### [YOUR GOAL]
Scan the records below and say how many lines include the word "search", giving no other text.
[EXTRACTED RECORDS Boundary: Start]
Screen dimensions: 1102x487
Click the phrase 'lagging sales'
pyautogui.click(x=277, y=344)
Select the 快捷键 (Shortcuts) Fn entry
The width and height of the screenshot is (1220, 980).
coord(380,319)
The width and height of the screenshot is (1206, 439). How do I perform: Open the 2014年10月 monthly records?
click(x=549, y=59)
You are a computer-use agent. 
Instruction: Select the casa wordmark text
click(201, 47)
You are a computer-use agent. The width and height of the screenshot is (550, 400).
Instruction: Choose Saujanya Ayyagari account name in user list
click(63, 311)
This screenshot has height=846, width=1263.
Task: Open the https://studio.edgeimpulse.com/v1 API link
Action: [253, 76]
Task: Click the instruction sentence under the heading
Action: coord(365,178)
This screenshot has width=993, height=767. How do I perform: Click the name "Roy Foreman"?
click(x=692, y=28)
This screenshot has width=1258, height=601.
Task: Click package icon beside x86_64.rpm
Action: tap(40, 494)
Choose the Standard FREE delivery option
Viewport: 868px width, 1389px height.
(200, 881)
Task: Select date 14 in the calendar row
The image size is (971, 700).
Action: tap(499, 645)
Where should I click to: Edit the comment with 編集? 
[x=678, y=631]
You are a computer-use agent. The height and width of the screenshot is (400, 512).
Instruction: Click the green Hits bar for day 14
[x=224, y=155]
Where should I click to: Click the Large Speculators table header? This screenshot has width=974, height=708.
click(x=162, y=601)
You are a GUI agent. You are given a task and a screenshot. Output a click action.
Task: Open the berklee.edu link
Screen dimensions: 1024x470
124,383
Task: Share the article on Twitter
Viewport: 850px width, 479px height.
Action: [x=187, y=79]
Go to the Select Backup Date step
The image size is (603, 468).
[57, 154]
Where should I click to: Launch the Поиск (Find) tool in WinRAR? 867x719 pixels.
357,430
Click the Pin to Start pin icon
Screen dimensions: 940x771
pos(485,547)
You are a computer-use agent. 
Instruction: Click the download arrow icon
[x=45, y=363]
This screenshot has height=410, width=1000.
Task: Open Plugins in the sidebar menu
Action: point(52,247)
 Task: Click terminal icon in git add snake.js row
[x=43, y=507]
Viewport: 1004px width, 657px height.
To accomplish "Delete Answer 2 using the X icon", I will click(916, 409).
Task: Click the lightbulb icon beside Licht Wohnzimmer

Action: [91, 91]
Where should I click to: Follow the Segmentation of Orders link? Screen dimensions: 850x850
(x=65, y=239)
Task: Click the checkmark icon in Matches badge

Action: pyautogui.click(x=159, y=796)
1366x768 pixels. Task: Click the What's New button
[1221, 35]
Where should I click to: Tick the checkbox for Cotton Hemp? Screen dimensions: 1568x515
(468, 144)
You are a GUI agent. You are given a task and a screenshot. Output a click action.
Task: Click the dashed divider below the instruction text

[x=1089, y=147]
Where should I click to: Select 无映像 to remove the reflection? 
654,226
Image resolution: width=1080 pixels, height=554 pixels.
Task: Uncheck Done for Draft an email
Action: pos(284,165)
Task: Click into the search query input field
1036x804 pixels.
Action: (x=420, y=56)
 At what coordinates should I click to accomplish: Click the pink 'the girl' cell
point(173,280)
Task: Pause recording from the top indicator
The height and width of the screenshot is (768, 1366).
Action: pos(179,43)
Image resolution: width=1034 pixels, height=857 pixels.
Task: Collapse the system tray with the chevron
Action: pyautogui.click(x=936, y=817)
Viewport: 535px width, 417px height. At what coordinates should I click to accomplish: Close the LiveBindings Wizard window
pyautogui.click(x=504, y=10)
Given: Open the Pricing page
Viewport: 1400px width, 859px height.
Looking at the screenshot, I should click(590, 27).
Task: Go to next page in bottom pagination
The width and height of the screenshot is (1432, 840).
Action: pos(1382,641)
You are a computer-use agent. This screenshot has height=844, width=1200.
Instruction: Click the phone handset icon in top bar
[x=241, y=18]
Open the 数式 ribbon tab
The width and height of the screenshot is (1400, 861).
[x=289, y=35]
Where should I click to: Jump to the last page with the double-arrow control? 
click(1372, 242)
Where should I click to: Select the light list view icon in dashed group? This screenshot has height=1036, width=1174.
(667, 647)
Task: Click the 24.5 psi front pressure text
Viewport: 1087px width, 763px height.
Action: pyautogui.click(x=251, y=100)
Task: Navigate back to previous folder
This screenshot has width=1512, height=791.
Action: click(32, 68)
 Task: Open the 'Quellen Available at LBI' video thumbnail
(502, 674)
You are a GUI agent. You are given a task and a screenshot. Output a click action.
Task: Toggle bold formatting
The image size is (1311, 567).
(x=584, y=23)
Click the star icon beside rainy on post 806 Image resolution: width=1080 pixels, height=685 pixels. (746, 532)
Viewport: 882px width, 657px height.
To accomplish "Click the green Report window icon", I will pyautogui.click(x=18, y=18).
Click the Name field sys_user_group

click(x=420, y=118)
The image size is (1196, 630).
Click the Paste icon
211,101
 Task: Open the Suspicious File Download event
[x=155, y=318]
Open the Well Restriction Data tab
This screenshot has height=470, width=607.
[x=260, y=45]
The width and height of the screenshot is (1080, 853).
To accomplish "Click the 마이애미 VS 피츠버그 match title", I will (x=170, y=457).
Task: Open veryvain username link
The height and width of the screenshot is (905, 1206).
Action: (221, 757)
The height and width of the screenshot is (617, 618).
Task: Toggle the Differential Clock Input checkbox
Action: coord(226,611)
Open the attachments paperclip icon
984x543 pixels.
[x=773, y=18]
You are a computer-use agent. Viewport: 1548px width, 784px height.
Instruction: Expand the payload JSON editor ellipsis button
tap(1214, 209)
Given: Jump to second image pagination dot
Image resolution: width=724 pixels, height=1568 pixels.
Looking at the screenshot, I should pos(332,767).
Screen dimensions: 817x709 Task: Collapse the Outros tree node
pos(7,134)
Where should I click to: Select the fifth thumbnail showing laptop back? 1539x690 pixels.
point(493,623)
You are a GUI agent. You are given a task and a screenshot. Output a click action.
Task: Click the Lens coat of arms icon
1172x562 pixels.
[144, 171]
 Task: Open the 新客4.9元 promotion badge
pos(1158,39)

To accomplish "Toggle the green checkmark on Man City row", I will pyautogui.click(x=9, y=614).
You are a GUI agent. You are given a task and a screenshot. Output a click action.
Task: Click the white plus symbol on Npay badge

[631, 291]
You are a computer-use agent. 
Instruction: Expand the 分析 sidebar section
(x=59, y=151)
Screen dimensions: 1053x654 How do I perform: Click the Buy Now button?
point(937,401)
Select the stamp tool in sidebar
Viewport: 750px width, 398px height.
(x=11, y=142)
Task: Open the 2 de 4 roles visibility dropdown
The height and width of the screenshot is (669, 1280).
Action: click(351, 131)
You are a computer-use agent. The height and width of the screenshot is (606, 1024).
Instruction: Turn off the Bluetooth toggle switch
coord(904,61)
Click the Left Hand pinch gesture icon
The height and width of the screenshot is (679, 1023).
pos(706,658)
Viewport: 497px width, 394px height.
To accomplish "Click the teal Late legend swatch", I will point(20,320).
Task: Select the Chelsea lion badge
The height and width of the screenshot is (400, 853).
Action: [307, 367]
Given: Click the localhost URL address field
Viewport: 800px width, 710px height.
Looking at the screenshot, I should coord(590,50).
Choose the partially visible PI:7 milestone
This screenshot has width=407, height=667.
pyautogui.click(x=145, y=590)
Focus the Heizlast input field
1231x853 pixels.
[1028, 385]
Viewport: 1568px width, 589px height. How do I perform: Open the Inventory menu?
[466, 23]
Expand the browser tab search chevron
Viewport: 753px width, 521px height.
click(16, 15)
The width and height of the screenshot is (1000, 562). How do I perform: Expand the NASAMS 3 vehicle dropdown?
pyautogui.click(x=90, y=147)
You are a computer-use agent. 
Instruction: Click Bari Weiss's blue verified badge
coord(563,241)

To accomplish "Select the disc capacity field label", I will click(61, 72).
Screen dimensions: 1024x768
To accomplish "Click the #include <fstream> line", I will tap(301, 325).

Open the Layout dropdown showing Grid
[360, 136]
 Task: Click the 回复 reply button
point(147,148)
[EXTRACTED RECORDS Boundary: End]
### [ANSWER FOR THE TASK]
2